Underneath these, as footnotes, comes O'Brien's own passionate voice; not as narrator but as a man who was there. He comments on his story, at least on that part of the story in which the fictional Wade takes part in the historical massacre. And the book's key passage occurs not in the fiction, but in the footnote. Here it is, in part:
I know how it happened. I know why. It was the sunlight. It was the wickedness that soaks into your blood and slowly heats up and begins to boil. Frustration, partly. Rage, partly. The enemy was invisible. They were ghosts…. But, it went beyond that. Something more mysterious. The smell of incense, maybe. The unknown, the unknowable, The blank faces. The overwhelming otherness. This is not to justify what occurred on March 16, 1968, for in my view, such justifications are both futile and outrageous. Rather, it's to bear witness to the mystery of evil. Twenty-five years ago, as a terrified young PFC, I too could taste the sunlight. I could smell the sin. I could feel the butchery sizzling like grease just under my eyeballs.
Such a voice drastically overshadows the fiction designed to embody its message. Except in his nightmares, Wade is an uninteresting, sketchy cliché; and Kathy exists thinly as someone who sees through him but loves him anyway. He is not, in fact, one of the real villains of My Lai. He shoots one civilian, but it was because he mistook a hoe for a gun. The other man he kills is one of the bloodiest of his fellow soldiers, who approaches him after he collapses into a ditch, sickened by what he has seen.
If Wade is loathsome, in fact, it is insofar as he is designed to represent the slickness and superficiality of a national public morality. Wade as the soldier who re-enlists after the massacre, gets a spot as battalion clerk and expunges his own company records, as a politician who conceals his past: all these are part of the universal spin that depends on obliterating history in order to be able, comfortably, to repeat it.
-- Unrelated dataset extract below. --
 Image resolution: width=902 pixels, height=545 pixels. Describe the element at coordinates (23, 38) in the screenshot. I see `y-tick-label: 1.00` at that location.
Wade pays for his cover-up by being found out and losing shamefully his race for the Senate. But the real price is internal. He no longer is capable of remembering, of distinguishing what he has done from what he wants to appear to have done. His punishment comes when Kathy disappears. As the sheriff cautiously and fruitlessly investigates, O'Brien dramatizes a series of hypotheses. They range from the routine—she has simply decided to leave him, taking their boat—to the bloodier—she has struck a shoal and drowned—to the monstrous—in a Vietnam-vintagenightmare, Wade has killed her in a manner too horrible to describe here—to the possibility, after Wade himself vanishes, that they have staged a two-part flight.
To disappear and to make truth disappear is to enter a wasteland of moral anarchy in which even the most hellish actions are conceivable. O'Brien narrates each version of what Wade has done in equally firm detail. Thematically, this is appropriate, but it makes for an artistic botch. Suspense, like suspension bridges, needs pillars to rest on. With his memory x'd out—and with O'Brien, in order to emphasize his character's spiritual anomie, refusing to supply a memory for him—what Wade has or has not done is of relatively little interest. This is particularly so, since the author has taken so few pains to make him, before and after the killing field, in any way distinctive.